Remembering Auntie Rosa
JASMIN K. WILLIAMS Amsterdam News Staff | 3/18/2013, 12:05 p.m.
Rosa Parks is eternally revered as the "mother of the Civil Rights Movement," an American icon and a champion for freedom--all titles well-earned by her courageous act of defiance, which initiated the Montgomery Bus Boycott, bringing the city to its knees and sparking the Civil Rights Movement.
On Dec. 1, 1955, Parks was on her way home from work when she boarded the Cleveland Avenue bus at Court Square. As the bus grew more crowded, a white man boarded. Parks and the other African-Americans seated in the row were told to give up their seats, as was the law. Others moved, but Parks refused and was arrested. As news of the incident spread, a young civil rights leader, Martin Luther King Jr., called for Black people to stop riding the buses. The Montgomery Bus Boycott lasted for more than a year. It ended on Dec. 20, 1956 when the federal ruling, Browder v. Gayle, took effect, leading the U.S. Supreme Court to declare Alabama laws requiring segregation on public transportation vehicles to be unconstitutional.
And with that single defining moment, Parks was cast into icon status to be forever cemented in history. But to Jeanette McCauley, Rosa Louise McCauley Parks was simply "Auntie Rosa."
Parks and McCauley were second cousins; McCauley's grandfather, Robert McCauley Sr., and Rosa's father, James McCauley, were brothers. She found out about her relationship to Parks completely by chance. Her parents hadn't told her about her blood link to the famed civil rights icon for fear of prejudicial backlash. But the more McCauley learned, the more in awe she was of Auntie Rosa.
"I believe I was 13 or 14 years old, in the seventh grade. They asked me to do a report for Black History Month and they gave me Rosa Parks. I went home and was telling my parents what I learned that day and that I had to go to the library and get information. My dad said, 'No you don't.
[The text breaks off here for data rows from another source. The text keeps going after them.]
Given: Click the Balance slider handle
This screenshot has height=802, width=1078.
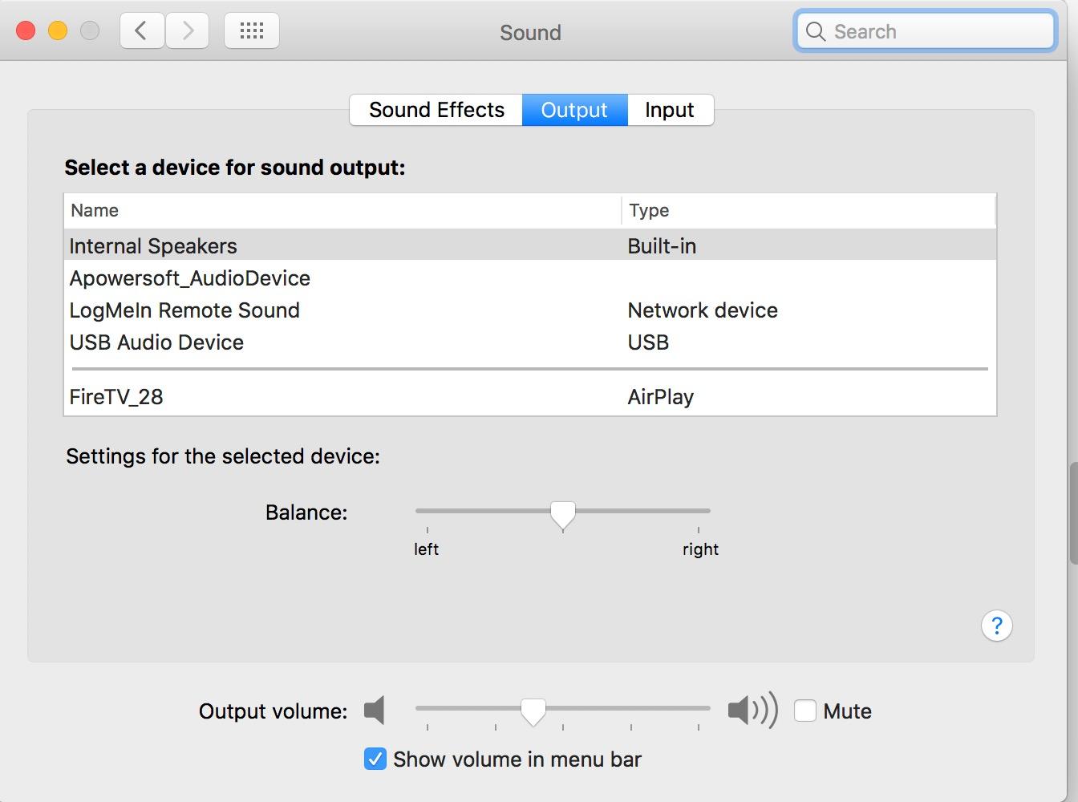Looking at the screenshot, I should (x=563, y=514).
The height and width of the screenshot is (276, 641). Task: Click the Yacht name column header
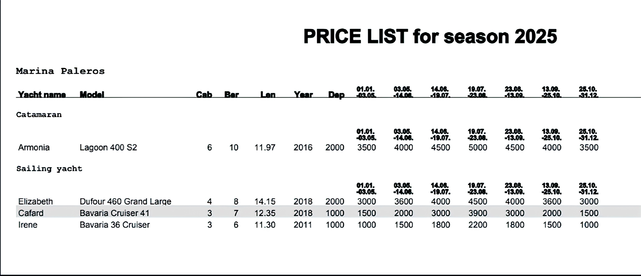tap(42, 95)
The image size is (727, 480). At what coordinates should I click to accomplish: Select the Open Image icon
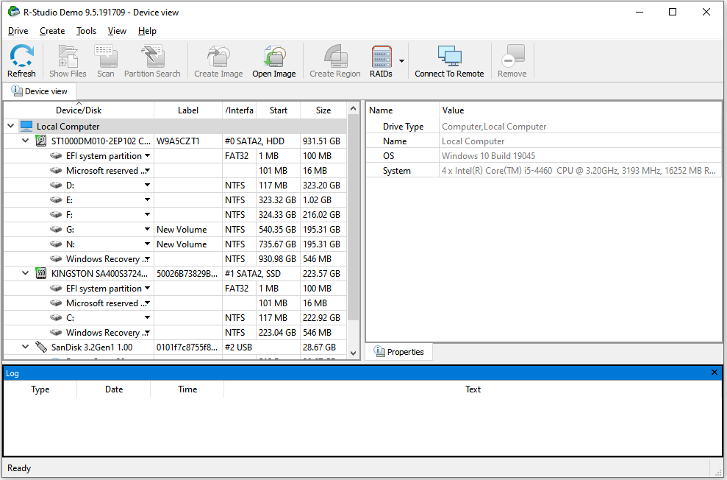coord(273,60)
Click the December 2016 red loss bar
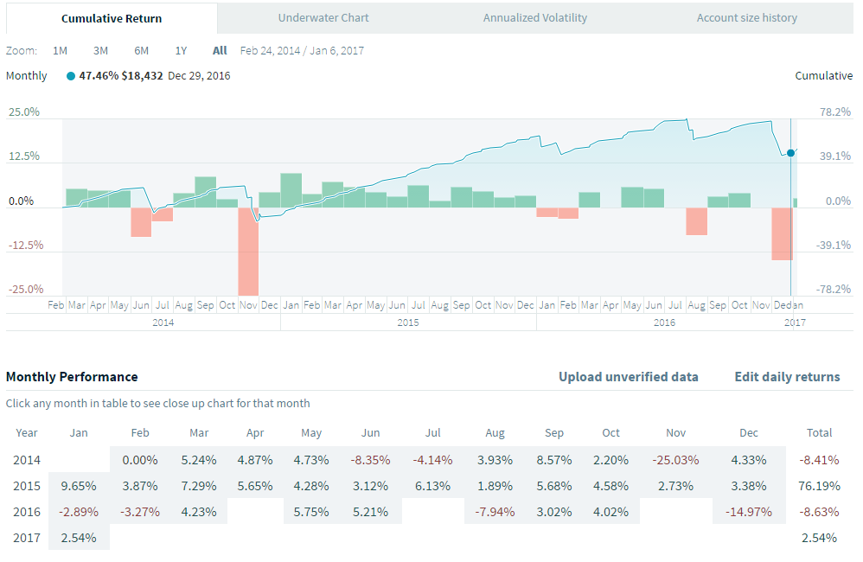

Just give her a call.' I said, "How do you have Rosa Parks' phone number?" He said, 'She's your cousin.' I was never told this until I was studying her in seventh grade history," McCauley told the AmNews. "It caused a lot of controversy at school because they swore up and down I was lying," she said.
McCauley attended the predominantly white Petersburg Middle School. " We were the only ethnics in the school at the time," she said, "and Black History Month studies were very minimal."
"I had this famous lady in my family. I was honored that I had that kind of strength and will power in our bloodline. It was amazing.
"I went back to school very excited. My dad told me that Rosa Parks is my cousin. The teacher said I shouldn't tell lies like that. I was upset. It hurt my feelings. My dad said to call Rosa back and she could call the school. Rosa did call back and spoke to the class on speakerphone," McCauley recalled.